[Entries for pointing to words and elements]
-------

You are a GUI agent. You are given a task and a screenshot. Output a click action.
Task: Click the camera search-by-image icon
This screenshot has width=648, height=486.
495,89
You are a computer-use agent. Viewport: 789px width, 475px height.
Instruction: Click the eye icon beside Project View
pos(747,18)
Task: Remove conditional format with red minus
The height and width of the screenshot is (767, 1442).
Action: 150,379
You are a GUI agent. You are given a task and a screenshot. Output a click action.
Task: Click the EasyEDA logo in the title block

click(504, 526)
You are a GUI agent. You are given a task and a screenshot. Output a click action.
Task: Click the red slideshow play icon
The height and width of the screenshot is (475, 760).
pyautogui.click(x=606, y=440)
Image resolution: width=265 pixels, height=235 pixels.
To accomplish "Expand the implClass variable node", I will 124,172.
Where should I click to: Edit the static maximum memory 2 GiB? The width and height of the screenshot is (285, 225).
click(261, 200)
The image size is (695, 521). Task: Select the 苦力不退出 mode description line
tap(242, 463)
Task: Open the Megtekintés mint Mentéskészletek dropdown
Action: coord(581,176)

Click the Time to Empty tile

-------

Please rewrite the entries from the line containing "The image size" through the last entry, replacing "tile" with "panel" and leaving everything else unchanged.

FULL SOLUTION >>
The image size is (695, 521). Task: Select the 苦力不退出 mode description line
tap(242, 463)
Task: Open the Megtekintés mint Mentéskészletek dropdown
Action: coord(581,176)

Click the Time to Empty panel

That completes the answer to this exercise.